- [Directions] Take each line of the records below that contains the string "agent" and copy it.

- [Data for analysis]
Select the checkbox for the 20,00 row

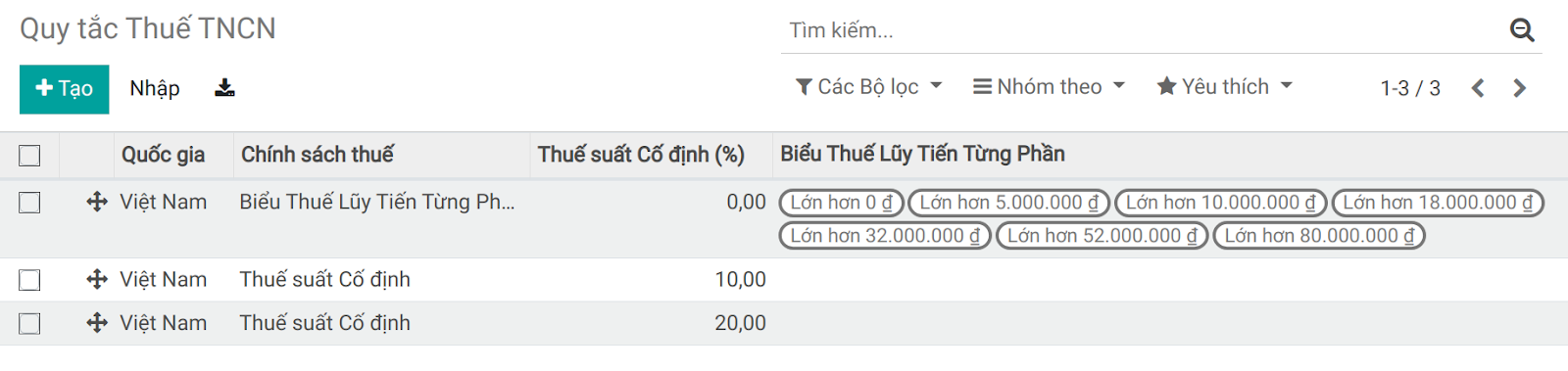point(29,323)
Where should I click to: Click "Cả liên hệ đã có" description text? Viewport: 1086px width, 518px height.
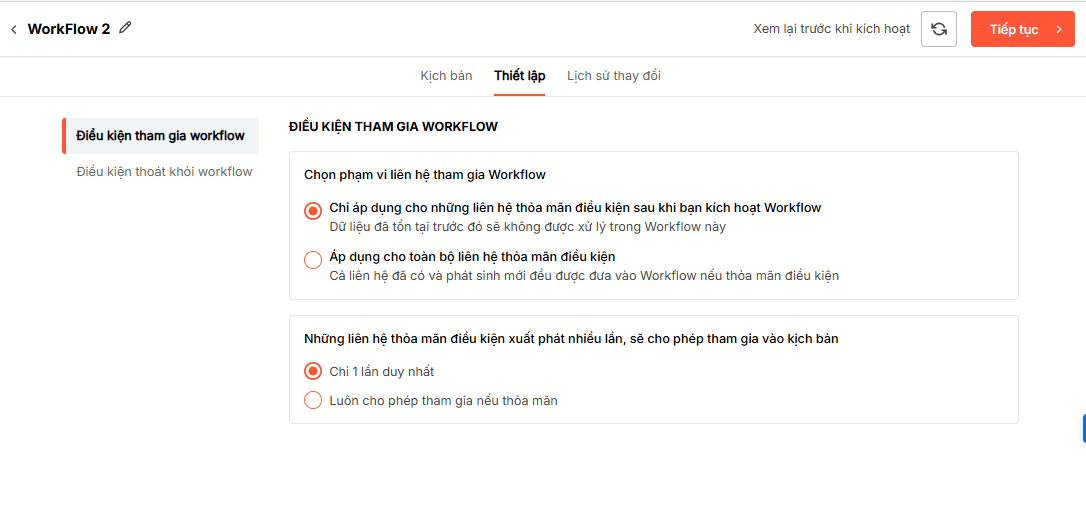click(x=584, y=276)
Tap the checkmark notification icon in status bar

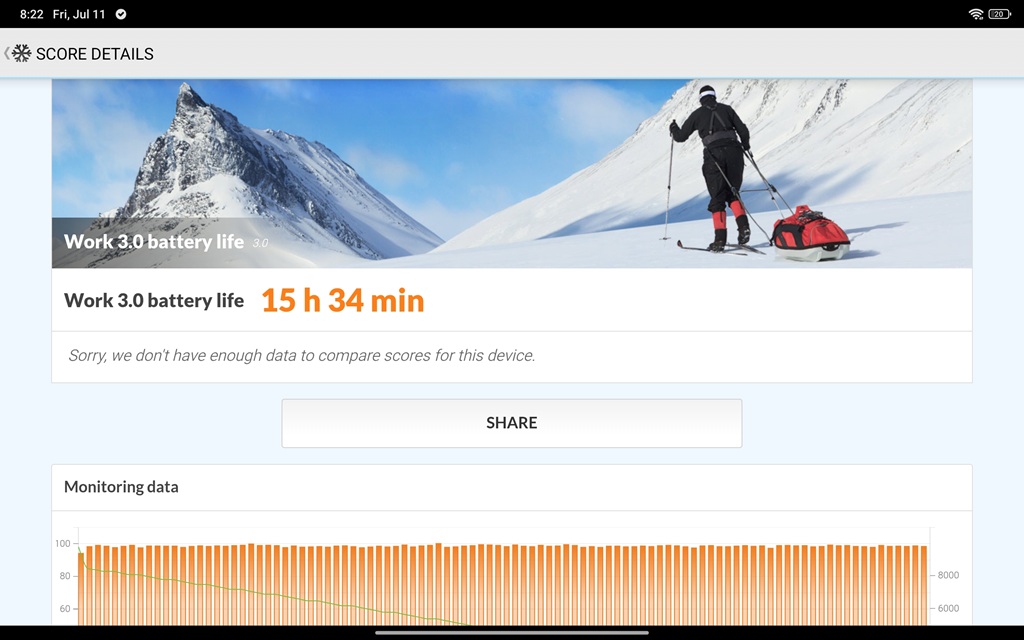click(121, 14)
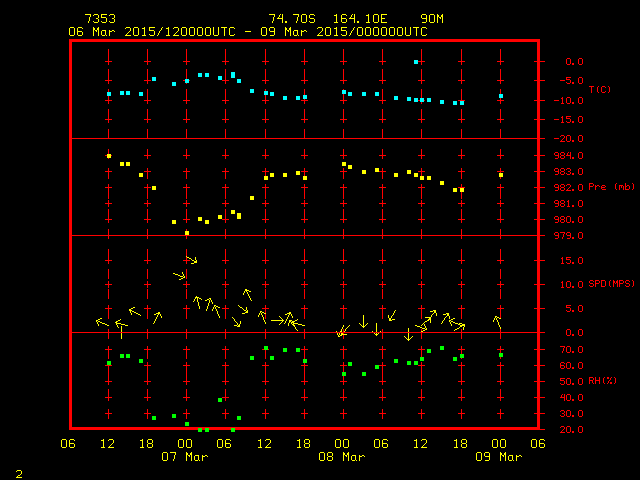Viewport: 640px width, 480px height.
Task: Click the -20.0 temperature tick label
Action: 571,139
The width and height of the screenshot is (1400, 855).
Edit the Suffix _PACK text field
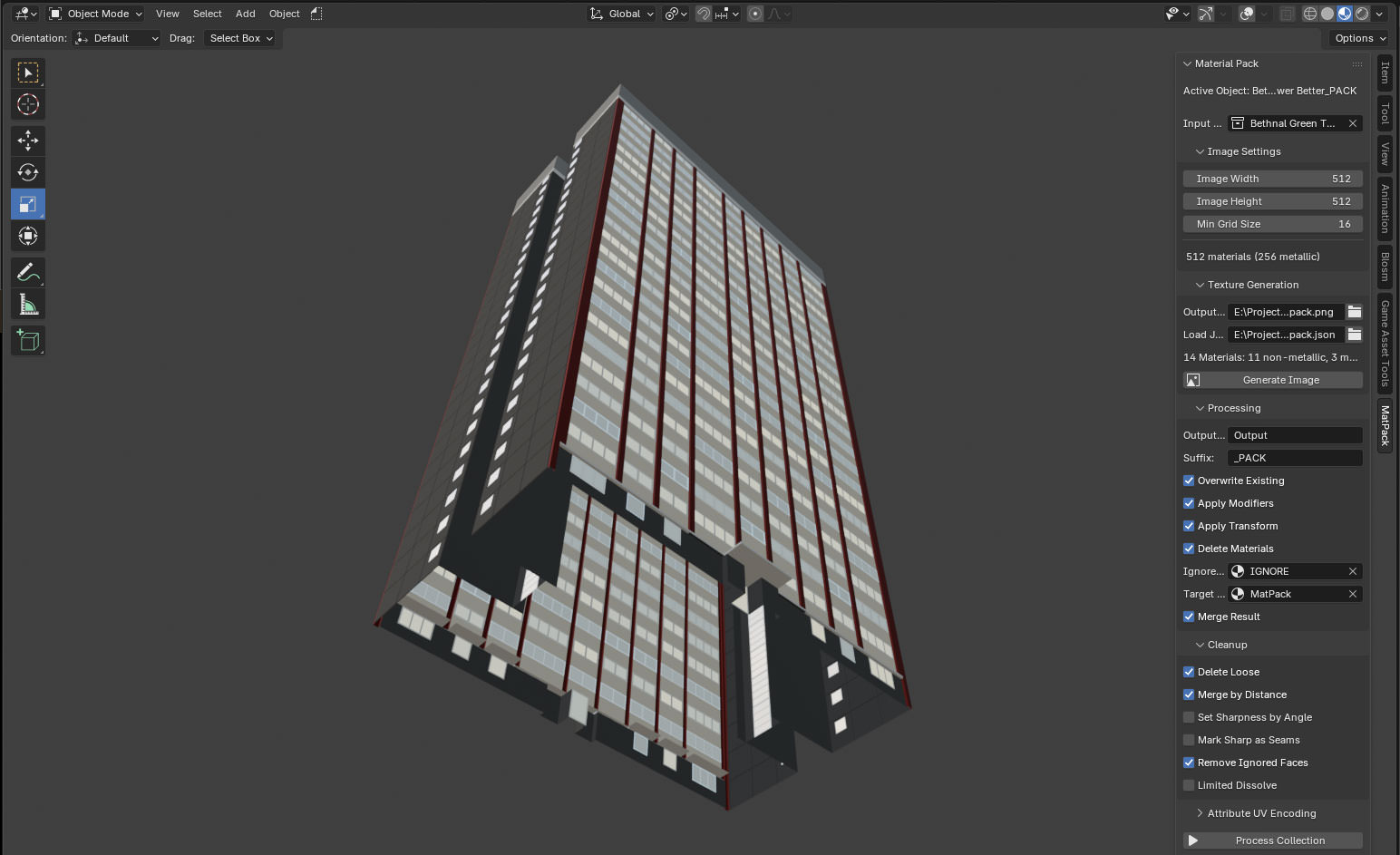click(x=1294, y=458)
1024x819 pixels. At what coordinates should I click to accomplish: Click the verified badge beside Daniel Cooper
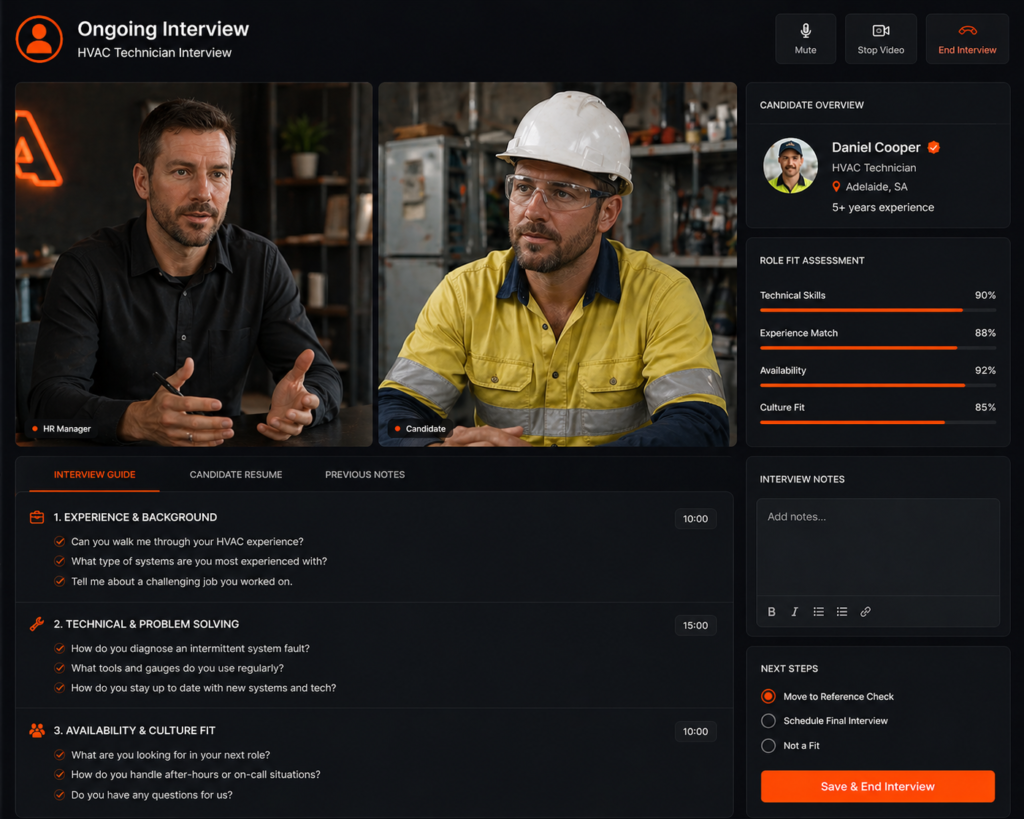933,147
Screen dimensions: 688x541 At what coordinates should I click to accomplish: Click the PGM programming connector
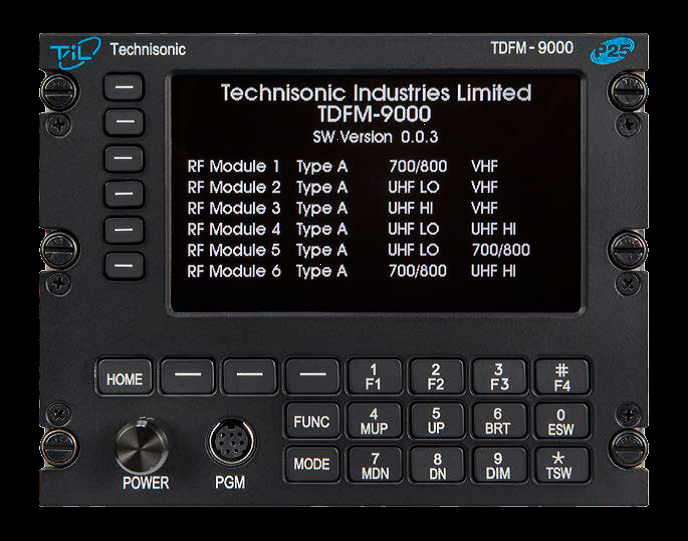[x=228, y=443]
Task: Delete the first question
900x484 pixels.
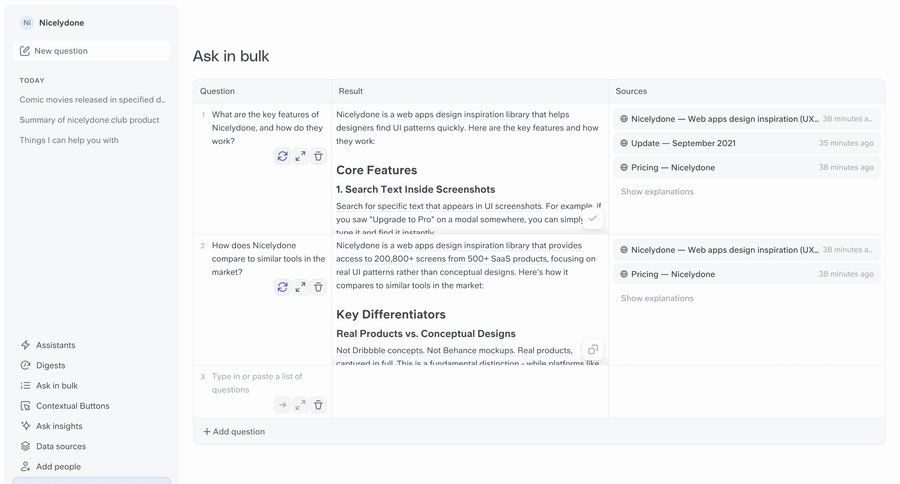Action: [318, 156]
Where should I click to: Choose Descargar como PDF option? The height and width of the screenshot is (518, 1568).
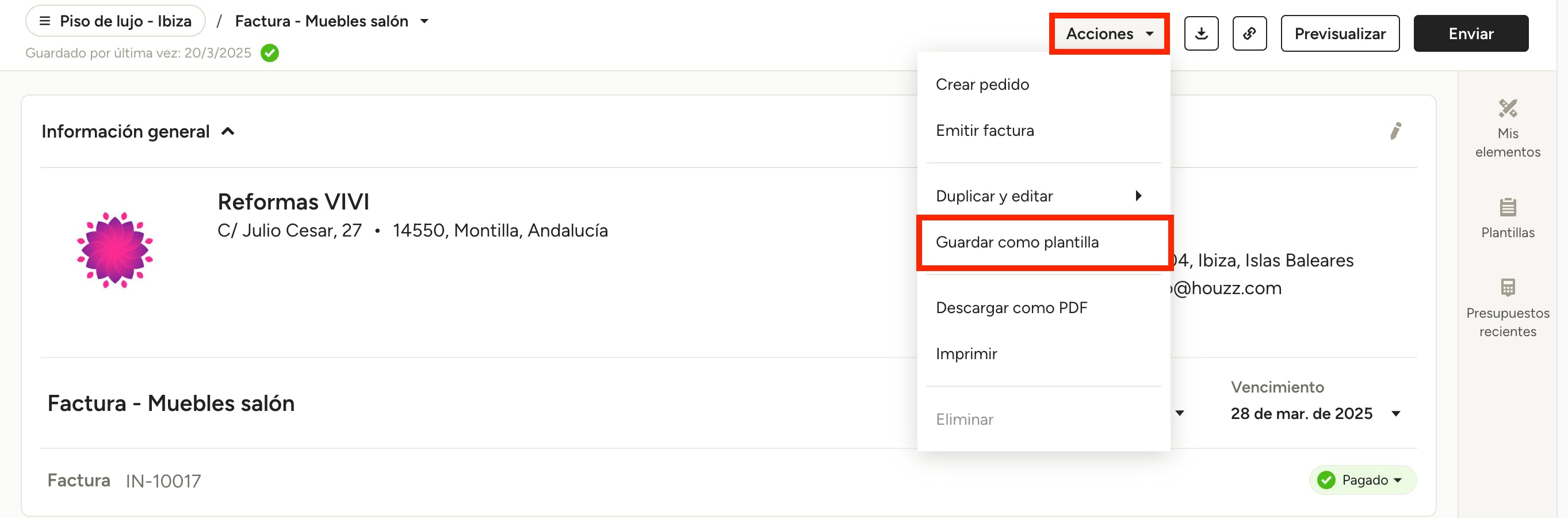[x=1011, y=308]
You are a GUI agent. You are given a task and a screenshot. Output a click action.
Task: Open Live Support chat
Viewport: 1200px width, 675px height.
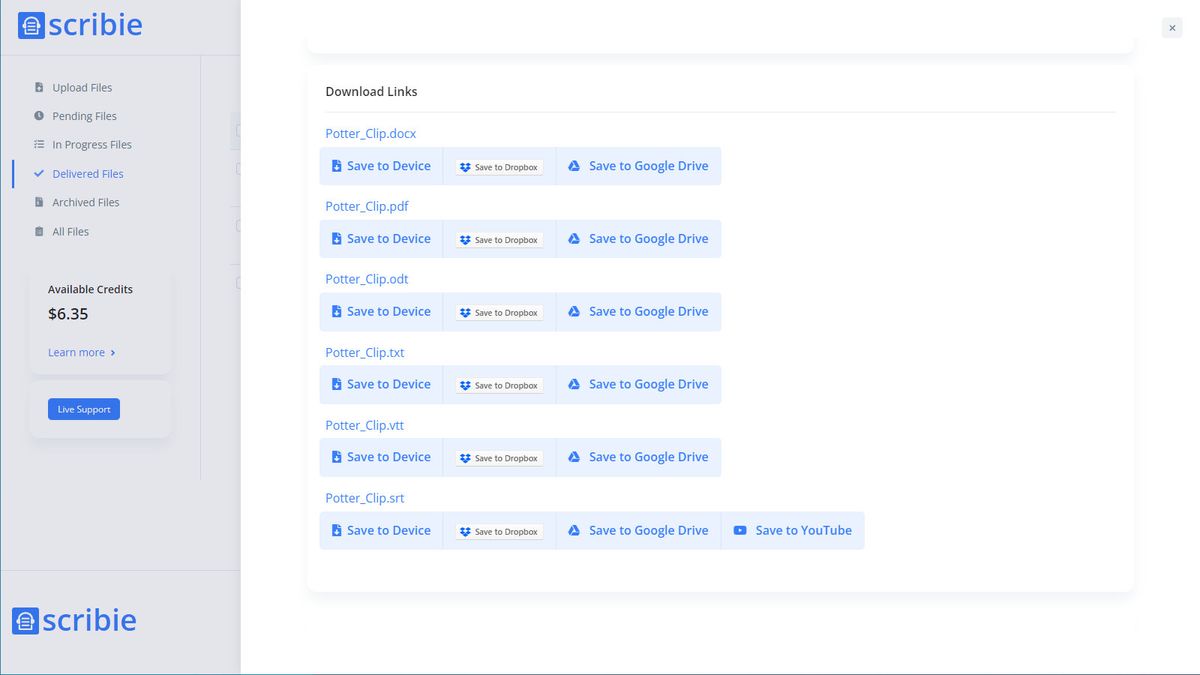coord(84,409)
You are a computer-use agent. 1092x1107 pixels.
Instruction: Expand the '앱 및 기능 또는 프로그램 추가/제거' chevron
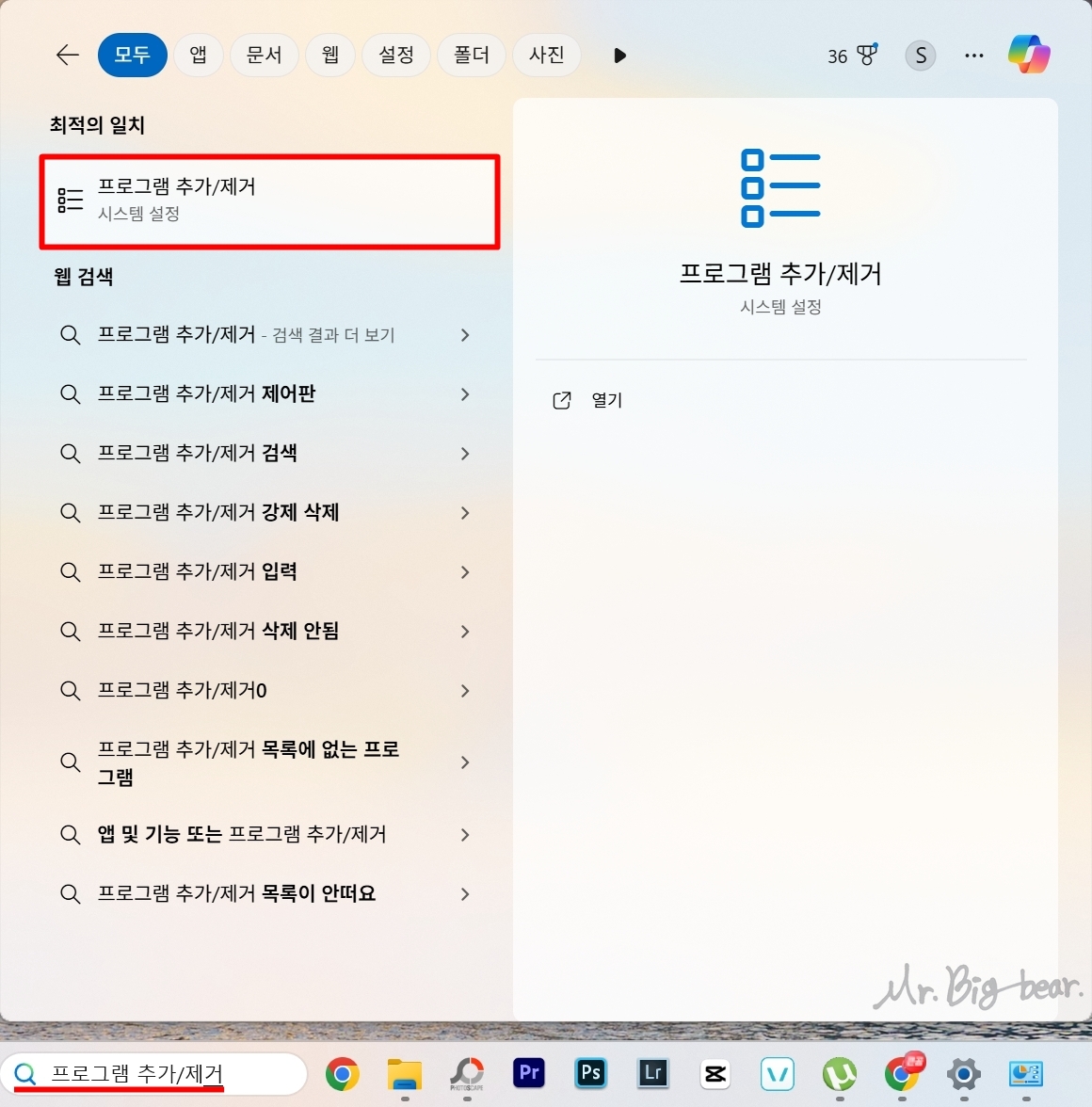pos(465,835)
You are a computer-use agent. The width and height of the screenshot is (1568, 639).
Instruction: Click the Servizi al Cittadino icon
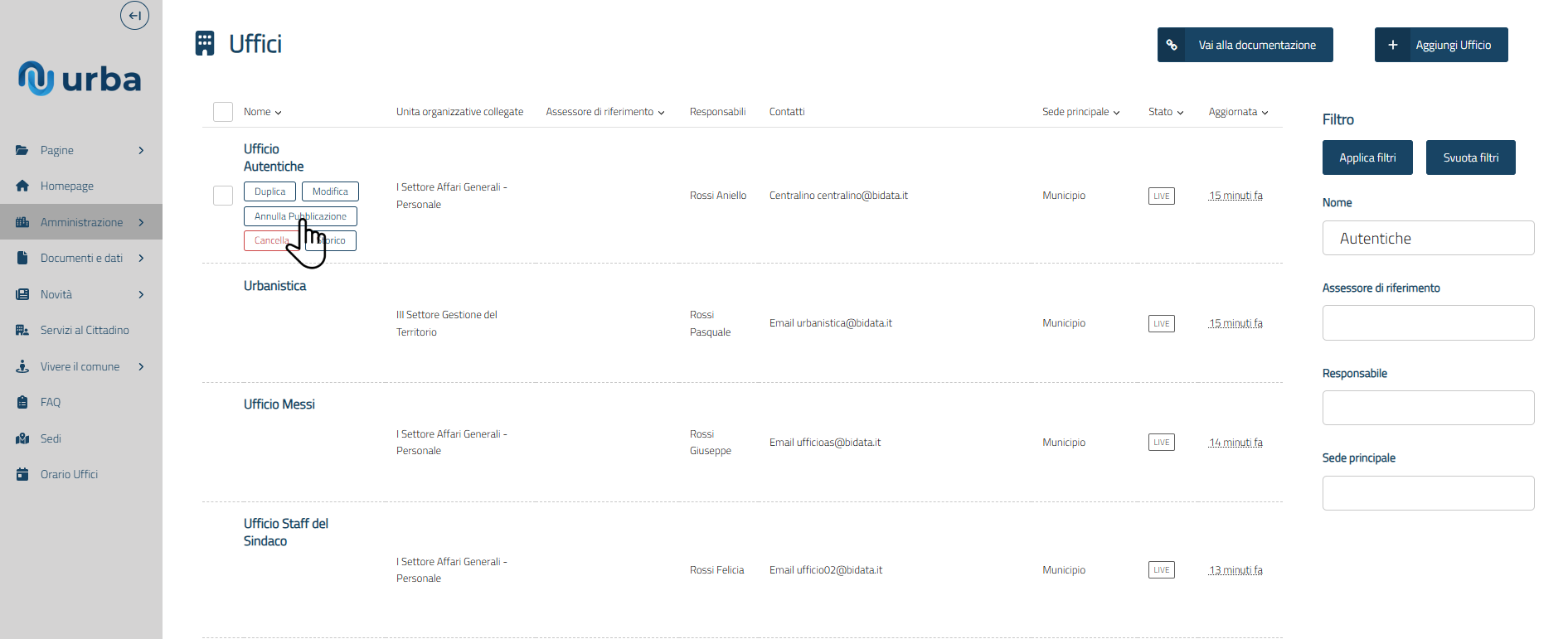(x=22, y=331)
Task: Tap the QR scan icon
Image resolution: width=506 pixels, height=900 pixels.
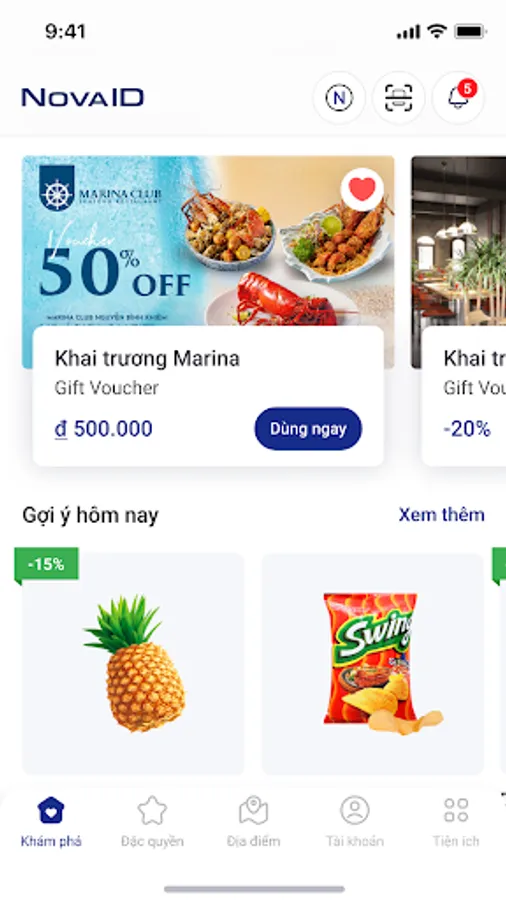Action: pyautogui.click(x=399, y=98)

- [Solution for this task]
You are a GUI agent. You are given a task and a screenshot. Output a click action.
You are a computer-use agent. 1092x1107 pixels.
You are a computer-use agent. The width and height of the screenshot is (1568, 639).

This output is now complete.